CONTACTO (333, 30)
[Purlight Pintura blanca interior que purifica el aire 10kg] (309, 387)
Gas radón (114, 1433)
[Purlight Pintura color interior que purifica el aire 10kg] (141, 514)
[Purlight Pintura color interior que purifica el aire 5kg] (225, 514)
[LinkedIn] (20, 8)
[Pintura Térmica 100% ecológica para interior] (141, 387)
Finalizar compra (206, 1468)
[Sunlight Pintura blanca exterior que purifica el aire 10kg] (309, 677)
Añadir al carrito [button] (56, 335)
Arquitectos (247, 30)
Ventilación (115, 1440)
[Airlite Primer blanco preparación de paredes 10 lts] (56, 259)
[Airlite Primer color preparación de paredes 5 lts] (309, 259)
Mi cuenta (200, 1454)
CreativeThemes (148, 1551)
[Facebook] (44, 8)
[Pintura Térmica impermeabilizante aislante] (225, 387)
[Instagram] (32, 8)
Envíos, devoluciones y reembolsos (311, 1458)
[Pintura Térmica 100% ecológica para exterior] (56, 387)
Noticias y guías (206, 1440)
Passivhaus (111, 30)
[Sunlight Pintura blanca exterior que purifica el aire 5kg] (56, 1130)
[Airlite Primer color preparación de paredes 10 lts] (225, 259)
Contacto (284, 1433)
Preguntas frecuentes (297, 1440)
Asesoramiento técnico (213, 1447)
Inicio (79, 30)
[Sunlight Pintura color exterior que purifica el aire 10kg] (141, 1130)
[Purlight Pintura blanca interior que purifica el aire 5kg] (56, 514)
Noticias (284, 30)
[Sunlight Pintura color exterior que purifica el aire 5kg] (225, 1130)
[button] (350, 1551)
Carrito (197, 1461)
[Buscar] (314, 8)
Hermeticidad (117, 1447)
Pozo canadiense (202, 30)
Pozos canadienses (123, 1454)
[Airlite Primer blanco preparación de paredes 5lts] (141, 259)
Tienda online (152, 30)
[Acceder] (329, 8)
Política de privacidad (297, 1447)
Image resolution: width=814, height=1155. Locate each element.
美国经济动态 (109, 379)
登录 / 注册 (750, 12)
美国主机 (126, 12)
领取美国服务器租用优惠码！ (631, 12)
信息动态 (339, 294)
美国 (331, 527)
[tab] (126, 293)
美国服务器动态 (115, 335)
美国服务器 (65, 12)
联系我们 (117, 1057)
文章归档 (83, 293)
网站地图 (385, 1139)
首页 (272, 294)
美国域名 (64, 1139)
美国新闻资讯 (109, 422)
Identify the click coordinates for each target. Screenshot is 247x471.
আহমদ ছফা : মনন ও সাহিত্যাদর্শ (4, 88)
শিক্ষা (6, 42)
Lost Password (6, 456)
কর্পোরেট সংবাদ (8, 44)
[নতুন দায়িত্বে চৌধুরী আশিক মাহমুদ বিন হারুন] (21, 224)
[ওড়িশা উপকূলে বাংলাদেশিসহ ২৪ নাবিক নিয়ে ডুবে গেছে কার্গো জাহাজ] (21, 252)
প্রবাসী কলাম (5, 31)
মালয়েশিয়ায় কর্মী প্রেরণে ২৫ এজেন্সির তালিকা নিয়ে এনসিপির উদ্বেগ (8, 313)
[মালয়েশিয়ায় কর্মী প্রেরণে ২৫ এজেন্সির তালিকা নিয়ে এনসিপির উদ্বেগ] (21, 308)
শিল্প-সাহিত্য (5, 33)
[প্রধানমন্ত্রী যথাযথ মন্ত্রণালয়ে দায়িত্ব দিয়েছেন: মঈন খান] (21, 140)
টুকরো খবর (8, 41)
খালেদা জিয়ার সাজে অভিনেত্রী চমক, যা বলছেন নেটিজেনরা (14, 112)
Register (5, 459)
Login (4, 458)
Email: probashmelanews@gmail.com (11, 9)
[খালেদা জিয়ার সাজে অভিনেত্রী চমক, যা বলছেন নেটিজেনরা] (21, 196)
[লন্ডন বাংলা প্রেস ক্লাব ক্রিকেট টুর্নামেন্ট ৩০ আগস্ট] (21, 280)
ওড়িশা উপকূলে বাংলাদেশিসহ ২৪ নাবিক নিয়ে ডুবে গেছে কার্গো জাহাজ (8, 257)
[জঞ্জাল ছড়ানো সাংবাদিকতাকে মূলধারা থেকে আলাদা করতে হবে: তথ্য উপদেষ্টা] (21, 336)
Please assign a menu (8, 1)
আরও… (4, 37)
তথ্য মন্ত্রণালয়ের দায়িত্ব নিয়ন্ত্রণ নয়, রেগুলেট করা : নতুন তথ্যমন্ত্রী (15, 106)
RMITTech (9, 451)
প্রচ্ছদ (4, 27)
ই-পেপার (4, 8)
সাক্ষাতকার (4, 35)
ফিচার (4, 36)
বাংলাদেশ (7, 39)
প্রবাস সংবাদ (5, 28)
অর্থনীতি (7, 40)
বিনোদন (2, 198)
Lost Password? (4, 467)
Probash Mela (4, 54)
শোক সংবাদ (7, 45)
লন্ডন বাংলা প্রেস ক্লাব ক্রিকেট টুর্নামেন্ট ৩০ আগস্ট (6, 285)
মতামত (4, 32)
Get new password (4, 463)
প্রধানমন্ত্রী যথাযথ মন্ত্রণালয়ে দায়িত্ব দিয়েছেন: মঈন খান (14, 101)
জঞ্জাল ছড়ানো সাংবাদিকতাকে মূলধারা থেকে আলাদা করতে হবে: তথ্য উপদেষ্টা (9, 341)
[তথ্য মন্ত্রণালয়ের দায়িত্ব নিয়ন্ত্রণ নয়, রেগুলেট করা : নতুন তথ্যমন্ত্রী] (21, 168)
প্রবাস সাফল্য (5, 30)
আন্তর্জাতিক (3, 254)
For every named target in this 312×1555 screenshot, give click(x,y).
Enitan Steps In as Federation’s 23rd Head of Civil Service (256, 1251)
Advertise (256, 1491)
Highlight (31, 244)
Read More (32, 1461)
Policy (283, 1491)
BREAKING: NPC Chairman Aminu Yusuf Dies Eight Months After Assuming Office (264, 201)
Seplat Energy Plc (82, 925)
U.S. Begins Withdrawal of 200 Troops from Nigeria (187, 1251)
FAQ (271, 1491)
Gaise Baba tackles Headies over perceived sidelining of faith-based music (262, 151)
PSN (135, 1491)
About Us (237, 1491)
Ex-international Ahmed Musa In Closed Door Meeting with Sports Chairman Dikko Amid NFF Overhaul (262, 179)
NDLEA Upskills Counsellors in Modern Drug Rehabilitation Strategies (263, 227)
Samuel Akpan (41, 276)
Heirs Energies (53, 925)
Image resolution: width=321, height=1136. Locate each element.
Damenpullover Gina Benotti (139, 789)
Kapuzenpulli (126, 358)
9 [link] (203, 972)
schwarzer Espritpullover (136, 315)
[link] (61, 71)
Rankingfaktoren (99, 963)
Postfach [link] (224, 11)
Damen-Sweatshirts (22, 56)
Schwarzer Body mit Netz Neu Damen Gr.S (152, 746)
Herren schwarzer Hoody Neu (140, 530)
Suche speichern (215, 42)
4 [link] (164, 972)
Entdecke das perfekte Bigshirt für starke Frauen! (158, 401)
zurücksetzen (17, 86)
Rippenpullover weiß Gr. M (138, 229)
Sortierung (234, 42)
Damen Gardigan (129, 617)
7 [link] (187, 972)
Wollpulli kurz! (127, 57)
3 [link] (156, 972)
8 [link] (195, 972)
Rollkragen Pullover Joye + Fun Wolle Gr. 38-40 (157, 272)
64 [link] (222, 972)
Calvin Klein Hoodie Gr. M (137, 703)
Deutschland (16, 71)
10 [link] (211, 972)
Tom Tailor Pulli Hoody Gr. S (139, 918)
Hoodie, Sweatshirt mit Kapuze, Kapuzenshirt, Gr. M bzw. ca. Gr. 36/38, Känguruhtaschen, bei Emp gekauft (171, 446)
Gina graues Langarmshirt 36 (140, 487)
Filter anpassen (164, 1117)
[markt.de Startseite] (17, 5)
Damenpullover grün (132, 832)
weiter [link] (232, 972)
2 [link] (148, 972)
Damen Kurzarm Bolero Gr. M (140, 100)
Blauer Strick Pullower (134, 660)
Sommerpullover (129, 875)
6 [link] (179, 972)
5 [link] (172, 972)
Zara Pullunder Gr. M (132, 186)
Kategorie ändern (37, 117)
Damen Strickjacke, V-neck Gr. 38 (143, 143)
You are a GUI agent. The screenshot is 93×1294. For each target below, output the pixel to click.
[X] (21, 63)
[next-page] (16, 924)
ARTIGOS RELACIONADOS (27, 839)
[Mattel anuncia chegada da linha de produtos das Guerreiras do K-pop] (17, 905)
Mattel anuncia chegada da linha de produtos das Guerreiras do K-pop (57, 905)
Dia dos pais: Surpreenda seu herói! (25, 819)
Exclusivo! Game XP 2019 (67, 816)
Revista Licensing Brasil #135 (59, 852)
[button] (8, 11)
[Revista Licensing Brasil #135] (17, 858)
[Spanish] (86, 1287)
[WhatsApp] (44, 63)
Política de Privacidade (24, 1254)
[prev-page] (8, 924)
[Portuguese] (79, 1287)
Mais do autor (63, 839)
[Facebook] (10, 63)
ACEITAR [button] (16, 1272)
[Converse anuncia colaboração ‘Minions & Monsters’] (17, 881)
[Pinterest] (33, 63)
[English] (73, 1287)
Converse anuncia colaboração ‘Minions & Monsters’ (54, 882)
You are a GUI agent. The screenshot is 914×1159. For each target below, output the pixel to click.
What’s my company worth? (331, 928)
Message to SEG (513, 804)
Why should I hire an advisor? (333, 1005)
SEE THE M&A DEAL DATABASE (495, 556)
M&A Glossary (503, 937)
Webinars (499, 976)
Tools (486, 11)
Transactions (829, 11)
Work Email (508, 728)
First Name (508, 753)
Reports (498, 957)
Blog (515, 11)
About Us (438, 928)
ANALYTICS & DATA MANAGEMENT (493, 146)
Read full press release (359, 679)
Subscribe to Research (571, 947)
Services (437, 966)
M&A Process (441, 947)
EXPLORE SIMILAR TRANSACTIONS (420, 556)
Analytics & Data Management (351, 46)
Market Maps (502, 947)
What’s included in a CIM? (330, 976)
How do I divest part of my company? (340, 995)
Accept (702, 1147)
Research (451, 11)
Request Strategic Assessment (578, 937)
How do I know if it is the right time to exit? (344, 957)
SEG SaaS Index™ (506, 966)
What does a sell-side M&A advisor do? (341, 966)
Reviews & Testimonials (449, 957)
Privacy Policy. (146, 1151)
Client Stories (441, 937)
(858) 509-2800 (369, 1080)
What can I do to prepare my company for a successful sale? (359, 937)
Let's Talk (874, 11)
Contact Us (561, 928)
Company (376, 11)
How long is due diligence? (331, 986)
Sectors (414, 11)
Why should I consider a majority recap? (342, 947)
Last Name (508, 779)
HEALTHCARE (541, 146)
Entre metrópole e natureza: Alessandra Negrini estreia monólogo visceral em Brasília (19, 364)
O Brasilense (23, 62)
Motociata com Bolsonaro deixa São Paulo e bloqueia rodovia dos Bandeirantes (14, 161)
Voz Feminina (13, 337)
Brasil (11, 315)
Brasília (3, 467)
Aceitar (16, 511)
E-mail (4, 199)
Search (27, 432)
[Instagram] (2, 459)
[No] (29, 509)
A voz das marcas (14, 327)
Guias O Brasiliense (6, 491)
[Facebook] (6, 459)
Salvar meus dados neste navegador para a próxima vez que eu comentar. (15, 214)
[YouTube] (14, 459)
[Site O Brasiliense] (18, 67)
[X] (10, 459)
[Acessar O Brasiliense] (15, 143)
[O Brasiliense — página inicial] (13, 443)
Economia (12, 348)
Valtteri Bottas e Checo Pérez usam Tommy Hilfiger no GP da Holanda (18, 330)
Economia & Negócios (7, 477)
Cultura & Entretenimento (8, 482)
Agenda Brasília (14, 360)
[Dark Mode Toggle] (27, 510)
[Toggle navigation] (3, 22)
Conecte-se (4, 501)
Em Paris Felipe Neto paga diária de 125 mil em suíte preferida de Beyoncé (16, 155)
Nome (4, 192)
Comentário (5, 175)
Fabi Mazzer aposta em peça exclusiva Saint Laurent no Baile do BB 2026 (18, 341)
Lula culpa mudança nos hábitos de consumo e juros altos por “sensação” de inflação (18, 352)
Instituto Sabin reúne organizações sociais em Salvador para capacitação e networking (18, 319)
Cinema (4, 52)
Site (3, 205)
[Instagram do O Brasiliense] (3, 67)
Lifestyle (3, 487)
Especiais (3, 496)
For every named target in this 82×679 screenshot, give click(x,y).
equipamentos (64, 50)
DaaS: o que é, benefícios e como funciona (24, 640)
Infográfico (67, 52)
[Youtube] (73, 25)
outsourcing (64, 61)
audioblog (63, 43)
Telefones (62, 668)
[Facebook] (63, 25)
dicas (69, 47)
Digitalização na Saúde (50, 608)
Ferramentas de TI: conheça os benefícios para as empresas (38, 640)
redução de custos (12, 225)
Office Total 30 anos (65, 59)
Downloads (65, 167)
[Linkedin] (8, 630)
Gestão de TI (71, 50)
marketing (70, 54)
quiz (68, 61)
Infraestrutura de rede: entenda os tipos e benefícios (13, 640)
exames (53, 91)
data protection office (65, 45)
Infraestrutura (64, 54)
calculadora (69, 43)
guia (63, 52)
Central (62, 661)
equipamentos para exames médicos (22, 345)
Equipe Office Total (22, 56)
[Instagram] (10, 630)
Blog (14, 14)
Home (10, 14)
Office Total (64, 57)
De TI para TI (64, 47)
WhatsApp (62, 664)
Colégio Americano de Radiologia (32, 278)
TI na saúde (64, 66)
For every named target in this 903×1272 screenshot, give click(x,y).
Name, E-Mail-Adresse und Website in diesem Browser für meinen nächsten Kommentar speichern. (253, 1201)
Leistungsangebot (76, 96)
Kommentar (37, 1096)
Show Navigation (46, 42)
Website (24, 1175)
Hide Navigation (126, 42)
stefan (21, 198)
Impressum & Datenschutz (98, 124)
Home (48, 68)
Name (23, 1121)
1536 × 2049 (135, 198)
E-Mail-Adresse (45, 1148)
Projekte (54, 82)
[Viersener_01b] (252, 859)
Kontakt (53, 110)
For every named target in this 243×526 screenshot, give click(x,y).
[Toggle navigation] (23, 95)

== == ==

# Aim
Replace "Kommentar" with "Anmerkung" everywhere from the line containing "Infraestrutura (64, 54)" down to the end of the listing, and give those lines back with nothing else changed.

# Output of the task
Infraestrutura (64, 54)
calculadora (69, 43)
guia (63, 52)
Central (62, 661)
equipamentos para exames médicos (22, 345)
Equipe Office Total (22, 56)
[Instagram] (10, 630)
Blog (14, 14)
Home (10, 14)
Office Total (64, 57)
De TI para TI (64, 47)
WhatsApp (62, 664)
Colégio Americano de Radiologia (32, 278)
TI na saúde (64, 66)
For every named target in this 903×1272 screenshot, give click(x,y).
Name, E-Mail-Adresse und Website in diesem Browser für meinen nächsten Anmerkung speichern. (253, 1201)
Leistungsangebot (76, 96)
Anmerkung (37, 1096)
Show Navigation (46, 42)
Website (24, 1175)
Hide Navigation (126, 42)
stefan (21, 198)
Impressum & Datenschutz (98, 124)
Home (48, 68)
Name (23, 1121)
1536 × 2049 (135, 198)
E-Mail-Adresse (45, 1148)
Projekte (54, 82)
[Viersener_01b] (252, 859)
Kontakt (53, 110)
For every named target in this 243×526 screenshot, give click(x,y).
[Toggle navigation] (23, 95)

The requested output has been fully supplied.